The other thing I do every morning is eat a healthy balanced breakfast. And I know that's not the most exciting thing. I have oats and almond milk and fruit and nuts every morning.  It makes a big difference even if the rest of your day is about to go off the rails. Having the breathing exercises, walking, and the healthy breakfast together, really helps you to get over that first hump of getting through the morning.

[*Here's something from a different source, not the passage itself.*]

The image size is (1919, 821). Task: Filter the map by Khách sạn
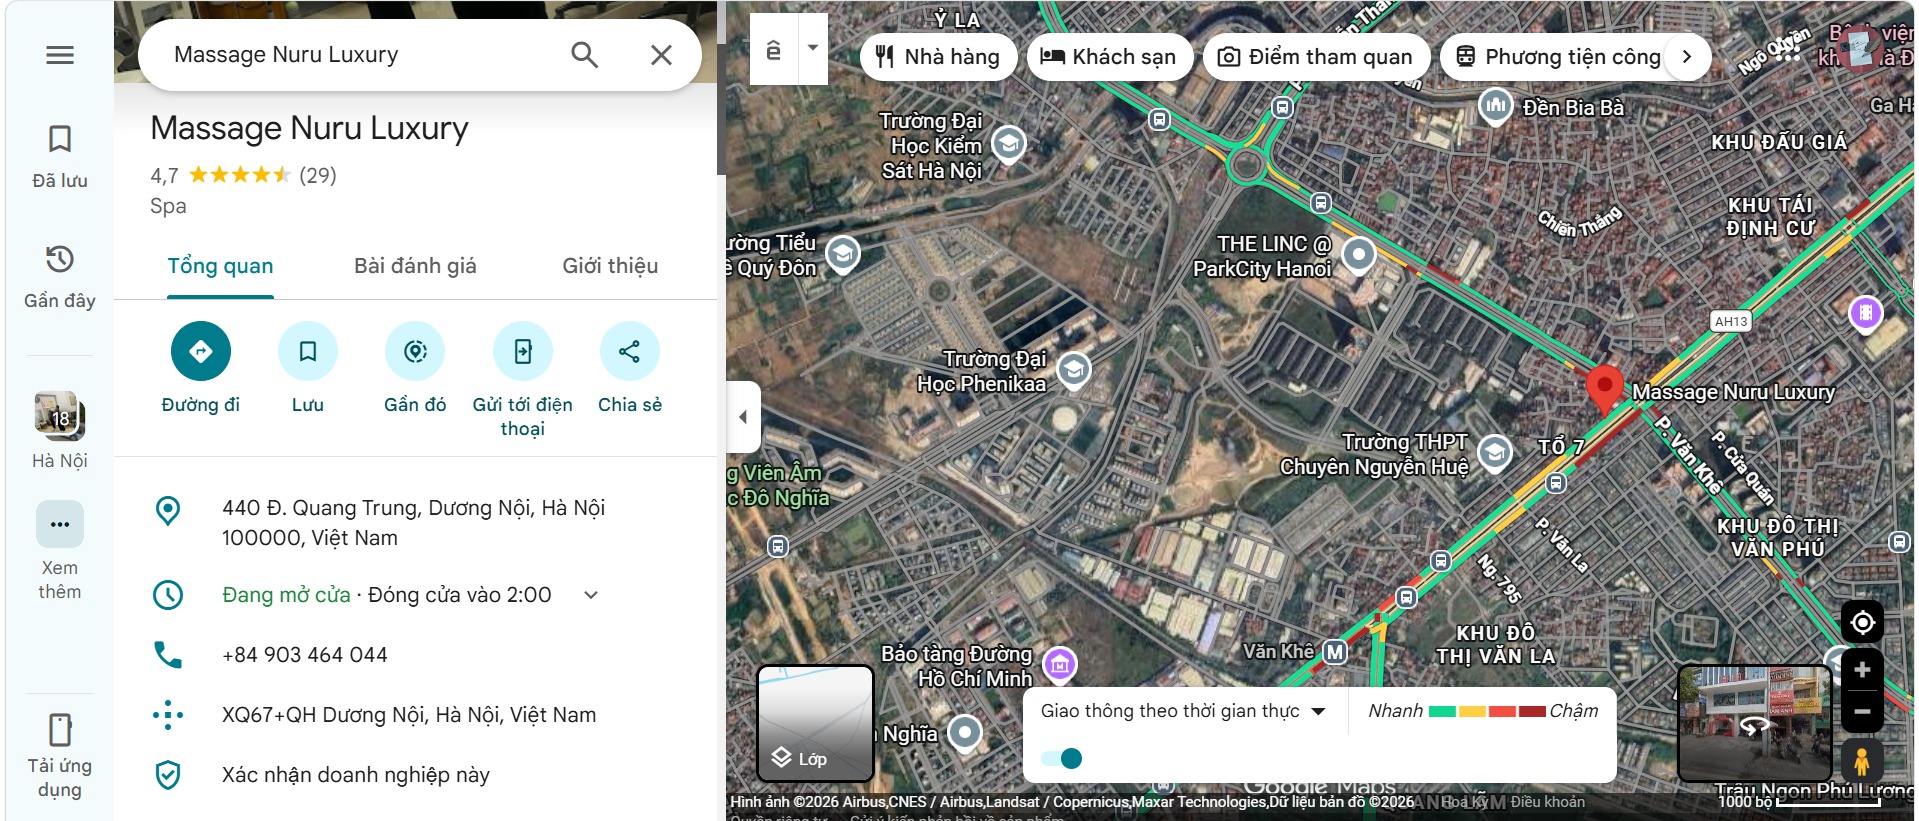click(x=1109, y=57)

The very last thing I want to leave you with today is the silver linings that have come from having sleep apnea.  I know that if you're in the middle of really suffering, it can be difficult to see any good that might come out of the condition but I've really found over time that I have become healthier because I'm trying to deal with it. So I think that's because I really want to get a good night's sleep. I do a lot of things to stay healthy and active, eat good food and meditate.  I do yoga, and, you know, acupuncture, all the things.  I'm not sure if I didn't have sleep apnea, I don't know if I would actually go to the effort to take as good care of myself. So I see that really as a silver lining. I'm way more in touch with my feelings, my emotions, and just what other people are going through, because I think when you deal with a chronic condition, it makes it easier to relate to other people because everybody's got something, right? Like there's just a lot of things that people have going on. So, it makes you a much more empathetic listener, I think.